This is a hot topic in the allergy world, flying with allergies. I have a very interesting blog here from my friend Jacqui who recently flew to the good-ol-US-of-A for a holiday of a lifetime. She asked me for advice about the trip, where to go when she got there for gluten free food and I have to admit, apart from saying “Take your own supplies” I wasn’t really much help. I haven’t traveled much in America and when I did, some ten years ago, they didn’t seem to have ANYTHING nut, dairy or wheat free. It was a struggle even to buy dairy free milk and bread but we managed.

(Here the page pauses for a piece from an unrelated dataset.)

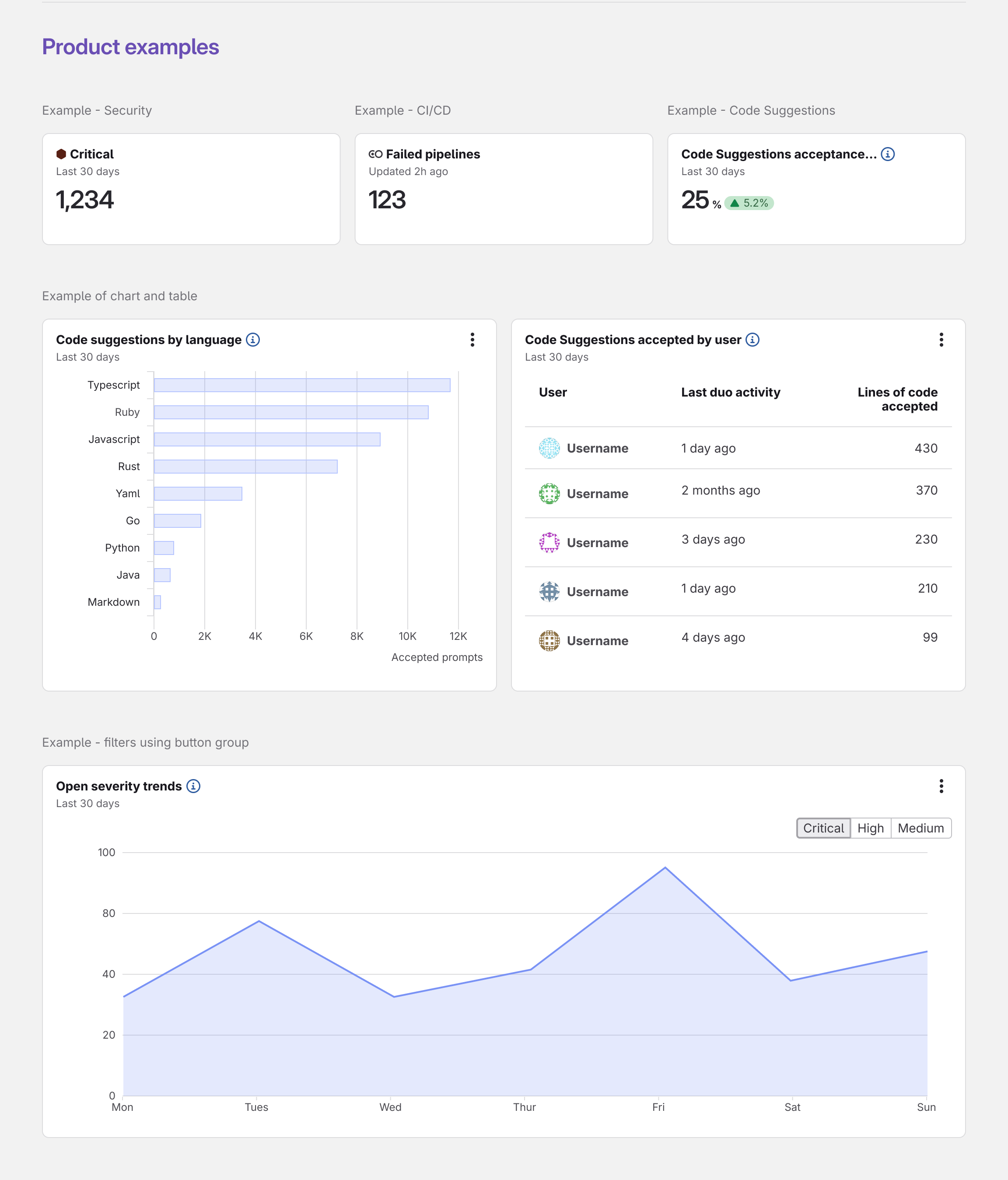Click the Last duo activity column header
This screenshot has width=1008, height=1180.
(730, 392)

Planning a trip abroad when you have allergies
Planning a trip abroad is daunting. With allergies you have the whole ‘nuts being served on a plane’ problem which is a whole other subject. Some airlines are better than others but many are still not flexible, with the very shocking news of a child having an allergic reaction recently on a flight and being saved by another passenger who happened to have an adrenaline auto-injector available. (google girl has allergic reaction on plane – it was in the Daily Mail and Mirror online)

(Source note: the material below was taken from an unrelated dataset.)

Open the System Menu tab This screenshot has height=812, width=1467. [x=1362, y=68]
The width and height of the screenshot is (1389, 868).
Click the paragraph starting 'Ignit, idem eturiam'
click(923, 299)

What about ordering allergen or gluten free meals on a flight?
What about actually eating on the plane? Can you easily order a gluten free meal?

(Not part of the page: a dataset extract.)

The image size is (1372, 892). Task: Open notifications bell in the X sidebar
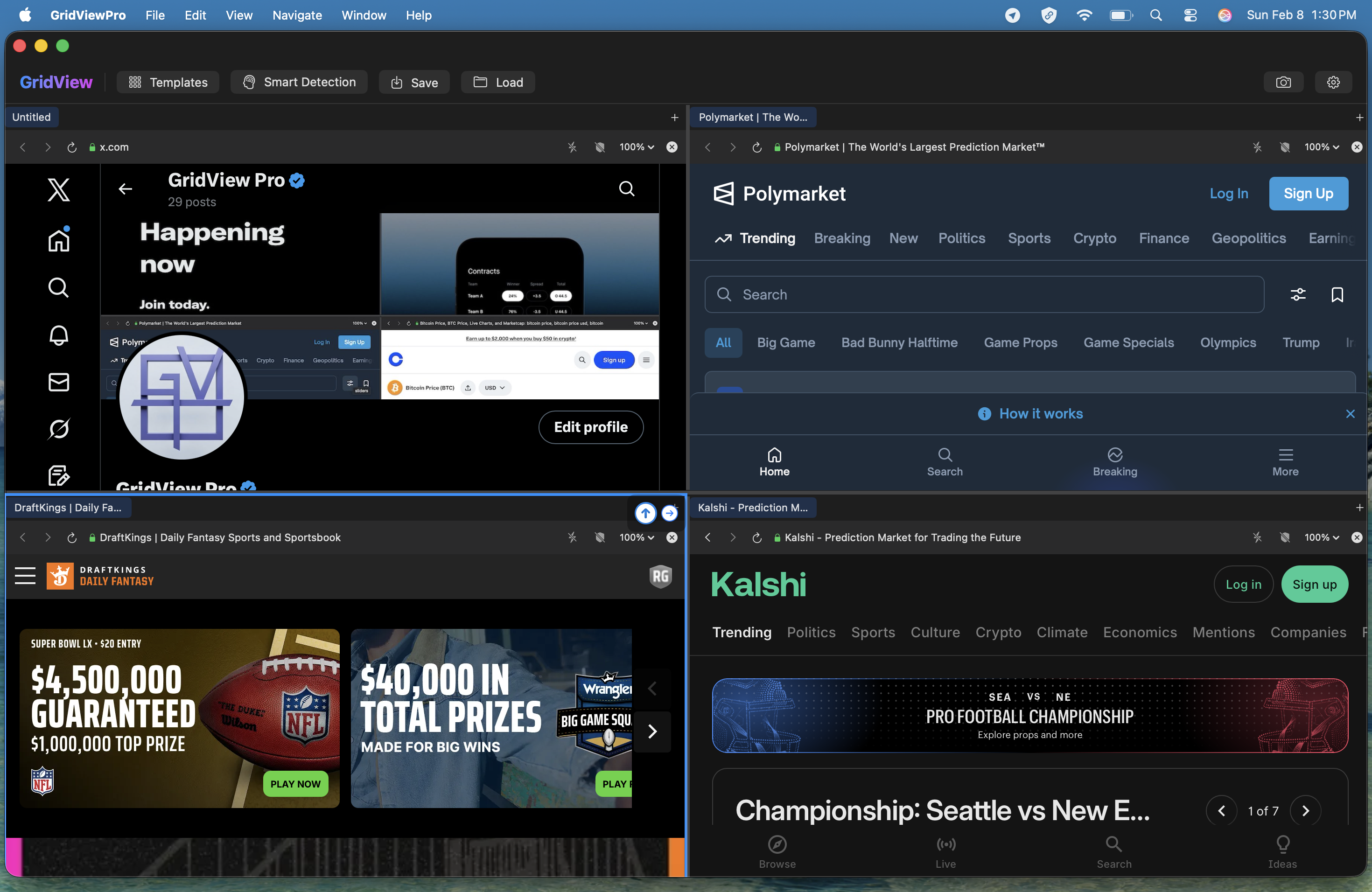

My flight to America involved being woken at very regular intervals to be offered more and more mostly wheat based and dairy stuffed food, very little of which I could eat. This was a while ago, before I became more savvy about asking for a safe meal. I seem to remember a cuppa soup was the highlight of my flight back then, supplied from one of the flight attendants own handbags! I just didn’t eat the food and was grateful for oatcakes and safe snack bars.
What are airline allergen meals like?
So what is airline food like these days? In my own experience you can select gluten free, or lactose free, or nut free, but you can’t select all three or numerous dietary requirements. It makes it almost impossible for those with more complicated allergies and sensitivities.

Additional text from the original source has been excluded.